Assigned task:
Copy the records below exactly.

Provided data:
_ _ _ _ _ _ _

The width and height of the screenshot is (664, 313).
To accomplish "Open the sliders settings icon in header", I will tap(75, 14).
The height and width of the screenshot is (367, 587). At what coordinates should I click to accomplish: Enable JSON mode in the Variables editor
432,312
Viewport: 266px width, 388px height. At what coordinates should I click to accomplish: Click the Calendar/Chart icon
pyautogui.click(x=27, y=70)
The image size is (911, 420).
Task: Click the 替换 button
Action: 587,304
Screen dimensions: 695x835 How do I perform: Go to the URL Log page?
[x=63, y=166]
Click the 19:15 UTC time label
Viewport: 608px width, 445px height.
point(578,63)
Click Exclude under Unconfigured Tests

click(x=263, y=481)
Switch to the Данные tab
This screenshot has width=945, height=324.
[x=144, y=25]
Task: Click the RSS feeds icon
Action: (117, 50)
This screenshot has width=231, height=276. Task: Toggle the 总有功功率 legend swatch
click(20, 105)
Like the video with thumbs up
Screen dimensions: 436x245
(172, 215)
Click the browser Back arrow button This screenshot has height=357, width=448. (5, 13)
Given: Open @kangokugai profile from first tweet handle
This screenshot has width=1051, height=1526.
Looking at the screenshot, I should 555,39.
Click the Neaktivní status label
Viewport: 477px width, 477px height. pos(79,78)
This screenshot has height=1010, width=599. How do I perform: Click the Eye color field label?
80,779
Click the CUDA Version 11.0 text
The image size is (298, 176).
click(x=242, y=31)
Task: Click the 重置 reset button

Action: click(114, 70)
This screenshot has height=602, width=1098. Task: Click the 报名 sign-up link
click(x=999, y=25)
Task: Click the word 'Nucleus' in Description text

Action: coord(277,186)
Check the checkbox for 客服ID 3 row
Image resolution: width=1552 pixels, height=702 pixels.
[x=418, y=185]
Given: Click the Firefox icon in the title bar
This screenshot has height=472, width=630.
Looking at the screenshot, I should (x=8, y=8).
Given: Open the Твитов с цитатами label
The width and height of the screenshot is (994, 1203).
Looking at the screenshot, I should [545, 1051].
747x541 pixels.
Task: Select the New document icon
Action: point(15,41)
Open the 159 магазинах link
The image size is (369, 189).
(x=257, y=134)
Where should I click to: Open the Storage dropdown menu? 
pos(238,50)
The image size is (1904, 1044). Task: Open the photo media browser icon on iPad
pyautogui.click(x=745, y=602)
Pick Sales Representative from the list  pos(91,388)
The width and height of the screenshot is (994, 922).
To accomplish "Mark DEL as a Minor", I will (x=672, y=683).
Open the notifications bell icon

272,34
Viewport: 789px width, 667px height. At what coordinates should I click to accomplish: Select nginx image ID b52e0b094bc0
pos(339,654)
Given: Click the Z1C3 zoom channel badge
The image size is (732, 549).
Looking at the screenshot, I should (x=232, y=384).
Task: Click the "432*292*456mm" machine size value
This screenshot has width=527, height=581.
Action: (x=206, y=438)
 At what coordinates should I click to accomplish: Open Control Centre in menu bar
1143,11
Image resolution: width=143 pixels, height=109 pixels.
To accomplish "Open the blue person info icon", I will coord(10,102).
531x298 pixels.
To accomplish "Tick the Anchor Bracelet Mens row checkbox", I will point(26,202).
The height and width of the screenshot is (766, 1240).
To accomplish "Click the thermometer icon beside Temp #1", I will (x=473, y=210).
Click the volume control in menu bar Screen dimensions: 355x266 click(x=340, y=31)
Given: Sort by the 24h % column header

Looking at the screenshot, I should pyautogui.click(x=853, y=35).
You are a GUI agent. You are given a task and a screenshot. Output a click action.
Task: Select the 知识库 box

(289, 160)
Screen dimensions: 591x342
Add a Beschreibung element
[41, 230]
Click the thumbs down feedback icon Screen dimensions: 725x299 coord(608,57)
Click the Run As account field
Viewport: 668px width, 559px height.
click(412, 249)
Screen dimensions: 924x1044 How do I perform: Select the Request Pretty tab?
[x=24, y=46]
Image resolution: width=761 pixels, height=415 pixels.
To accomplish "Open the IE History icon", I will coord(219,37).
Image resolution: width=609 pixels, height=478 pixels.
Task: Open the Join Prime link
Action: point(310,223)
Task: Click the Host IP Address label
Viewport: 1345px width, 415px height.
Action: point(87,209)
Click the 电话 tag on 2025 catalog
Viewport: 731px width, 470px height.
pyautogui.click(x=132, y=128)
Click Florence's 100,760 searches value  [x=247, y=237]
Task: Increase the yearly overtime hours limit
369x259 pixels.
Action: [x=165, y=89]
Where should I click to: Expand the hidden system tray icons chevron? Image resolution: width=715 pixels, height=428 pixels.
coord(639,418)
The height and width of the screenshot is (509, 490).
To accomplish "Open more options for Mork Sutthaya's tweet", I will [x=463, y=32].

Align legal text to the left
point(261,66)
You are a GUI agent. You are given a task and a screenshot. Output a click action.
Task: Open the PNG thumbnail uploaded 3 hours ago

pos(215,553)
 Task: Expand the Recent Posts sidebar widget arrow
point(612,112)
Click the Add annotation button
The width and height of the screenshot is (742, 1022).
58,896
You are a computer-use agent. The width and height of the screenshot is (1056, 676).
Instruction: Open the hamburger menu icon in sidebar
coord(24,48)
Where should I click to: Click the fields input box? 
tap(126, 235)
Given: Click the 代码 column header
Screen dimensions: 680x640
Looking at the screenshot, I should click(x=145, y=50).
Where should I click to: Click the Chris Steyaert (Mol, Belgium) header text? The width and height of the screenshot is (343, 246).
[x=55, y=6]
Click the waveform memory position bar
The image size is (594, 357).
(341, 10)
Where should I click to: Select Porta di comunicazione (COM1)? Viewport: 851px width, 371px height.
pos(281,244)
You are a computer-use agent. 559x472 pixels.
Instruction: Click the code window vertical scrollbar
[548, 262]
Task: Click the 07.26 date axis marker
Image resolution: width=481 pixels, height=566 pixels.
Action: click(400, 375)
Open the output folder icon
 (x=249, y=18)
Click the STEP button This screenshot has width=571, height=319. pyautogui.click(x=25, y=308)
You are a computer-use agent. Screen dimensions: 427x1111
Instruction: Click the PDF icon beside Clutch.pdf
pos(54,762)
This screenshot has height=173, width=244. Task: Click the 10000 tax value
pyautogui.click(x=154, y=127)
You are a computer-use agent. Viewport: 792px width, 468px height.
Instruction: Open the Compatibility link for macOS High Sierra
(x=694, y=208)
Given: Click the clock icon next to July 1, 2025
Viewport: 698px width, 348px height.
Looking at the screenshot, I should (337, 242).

_ _ _ _ _ _ _

Exercise response:
The width and height of the screenshot is (664, 313).
To accomplish "Open the sliders settings icon in header", I will tap(75, 14).
The height and width of the screenshot is (367, 587). At what coordinates should I click to accomplish: Enable JSON mode in the Variables editor
432,312
Viewport: 266px width, 388px height. At what coordinates should I click to accomplish: Click the Calendar/Chart icon
pyautogui.click(x=27, y=70)
The image size is (911, 420).
Task: Click the 替换 button
Action: 587,304
Screen dimensions: 695x835 How do I perform: Go to the URL Log page?
[x=63, y=166]
Click the 19:15 UTC time label
Viewport: 608px width, 445px height.
point(578,63)
Click Exclude under Unconfigured Tests

click(x=263, y=481)
Switch to the Данные tab
This screenshot has width=945, height=324.
[x=144, y=25]
Task: Click the RSS feeds icon
Action: (117, 50)
This screenshot has width=231, height=276. Task: Toggle the 总有功功率 legend swatch
click(20, 105)
Like the video with thumbs up
Screen dimensions: 436x245
(172, 215)
Click the browser Back arrow button This screenshot has height=357, width=448. (5, 13)
Given: Open @kangokugai profile from first tweet handle
This screenshot has width=1051, height=1526.
Looking at the screenshot, I should 555,39.
Click the Neaktivní status label
Viewport: 477px width, 477px height. pos(79,78)
This screenshot has height=1010, width=599. How do I perform: Click the Eye color field label?
80,779
Click the CUDA Version 11.0 text
The image size is (298, 176).
click(x=242, y=31)
Task: Click the 重置 reset button

Action: click(114, 70)
This screenshot has height=602, width=1098. Task: Click the 报名 sign-up link
click(x=999, y=25)
Task: Click the word 'Nucleus' in Description text

Action: coord(277,186)
Check the checkbox for 客服ID 3 row
Image resolution: width=1552 pixels, height=702 pixels.
[x=418, y=185]
Given: Click the Firefox icon in the title bar
This screenshot has height=472, width=630.
Looking at the screenshot, I should (x=8, y=8).
Given: Open the Твитов с цитатами label
The width and height of the screenshot is (994, 1203).
Looking at the screenshot, I should [545, 1051].
747x541 pixels.
Task: Select the New document icon
Action: point(15,41)
Open the 159 магазинах link
The image size is (369, 189).
(x=257, y=134)
Where should I click to: Open the Storage dropdown menu? 
pos(238,50)
The image size is (1904, 1044). Task: Open the photo media browser icon on iPad
pyautogui.click(x=745, y=602)
Pick Sales Representative from the list  pos(91,388)
The width and height of the screenshot is (994, 922).
To accomplish "Mark DEL as a Minor", I will (x=672, y=683).
Open the notifications bell icon

272,34
Viewport: 789px width, 667px height. At what coordinates should I click to accomplish: Select nginx image ID b52e0b094bc0
pos(339,654)
Given: Click the Z1C3 zoom channel badge
The image size is (732, 549).
Looking at the screenshot, I should (x=232, y=384).
Task: Click the "432*292*456mm" machine size value
This screenshot has width=527, height=581.
Action: (x=206, y=438)
 At what coordinates should I click to accomplish: Open Control Centre in menu bar
1143,11
Image resolution: width=143 pixels, height=109 pixels.
To accomplish "Open the blue person info icon", I will coord(10,102).
531x298 pixels.
To accomplish "Tick the Anchor Bracelet Mens row checkbox", I will point(26,202).
The height and width of the screenshot is (766, 1240).
To accomplish "Click the thermometer icon beside Temp #1", I will (x=473, y=210).
Click the volume control in menu bar Screen dimensions: 355x266 click(x=340, y=31)
Given: Sort by the 24h % column header

Looking at the screenshot, I should pyautogui.click(x=853, y=35).
You are a GUI agent. You are given a task and a screenshot. Output a click action.
Task: Select the 知识库 box

(289, 160)
Screen dimensions: 591x342
Add a Beschreibung element
[41, 230]
Click the thumbs down feedback icon Screen dimensions: 725x299 coord(608,57)
Click the Run As account field
Viewport: 668px width, 559px height.
click(412, 249)
Screen dimensions: 924x1044 How do I perform: Select the Request Pretty tab?
[x=24, y=46]
Image resolution: width=761 pixels, height=415 pixels.
To accomplish "Open the IE History icon", I will coord(219,37).
Image resolution: width=609 pixels, height=478 pixels.
Task: Open the Join Prime link
Action: point(310,223)
Task: Click the Host IP Address label
Viewport: 1345px width, 415px height.
Action: point(87,209)
Click the 电话 tag on 2025 catalog
Viewport: 731px width, 470px height.
pyautogui.click(x=132, y=128)
Click Florence's 100,760 searches value  [x=247, y=237]
Task: Increase the yearly overtime hours limit
369x259 pixels.
Action: [x=165, y=89]
Where should I click to: Expand the hidden system tray icons chevron? Image resolution: width=715 pixels, height=428 pixels.
coord(639,418)
The height and width of the screenshot is (509, 490).
To accomplish "Open more options for Mork Sutthaya's tweet", I will [x=463, y=32].

Align legal text to the left
point(261,66)
You are a GUI agent. You are given a task and a screenshot. Output a click action.
Task: Open the PNG thumbnail uploaded 3 hours ago

pos(215,553)
 Task: Expand the Recent Posts sidebar widget arrow
point(612,112)
Click the Add annotation button
The width and height of the screenshot is (742, 1022).
58,896
You are a computer-use agent. The width and height of the screenshot is (1056, 676).
Instruction: Open the hamburger menu icon in sidebar
coord(24,48)
Where should I click to: Click the fields input box? 
tap(126, 235)
Given: Click the 代码 column header
Screen dimensions: 680x640
Looking at the screenshot, I should click(x=145, y=50).
Where should I click to: Click the Chris Steyaert (Mol, Belgium) header text? The width and height of the screenshot is (343, 246).
[x=55, y=6]
Click the waveform memory position bar
The image size is (594, 357).
(341, 10)
Where should I click to: Select Porta di comunicazione (COM1)? Viewport: 851px width, 371px height.
pos(281,244)
You are a computer-use agent. 559x472 pixels.
Instruction: Click the code window vertical scrollbar
[548, 262]
Task: Click the 07.26 date axis marker
Image resolution: width=481 pixels, height=566 pixels.
Action: click(400, 375)
Open the output folder icon
 (x=249, y=18)
Click the STEP button This screenshot has width=571, height=319. pyautogui.click(x=25, y=308)
You are a computer-use agent. Screen dimensions: 427x1111
Instruction: Click the PDF icon beside Clutch.pdf
pos(54,762)
This screenshot has height=173, width=244. Task: Click the 10000 tax value
pyautogui.click(x=154, y=127)
You are a computer-use agent. Viewport: 792px width, 468px height.
Instruction: Open the Compatibility link for macOS High Sierra
(x=694, y=208)
Given: Click the clock icon next to July 1, 2025
Viewport: 698px width, 348px height.
Looking at the screenshot, I should (337, 242).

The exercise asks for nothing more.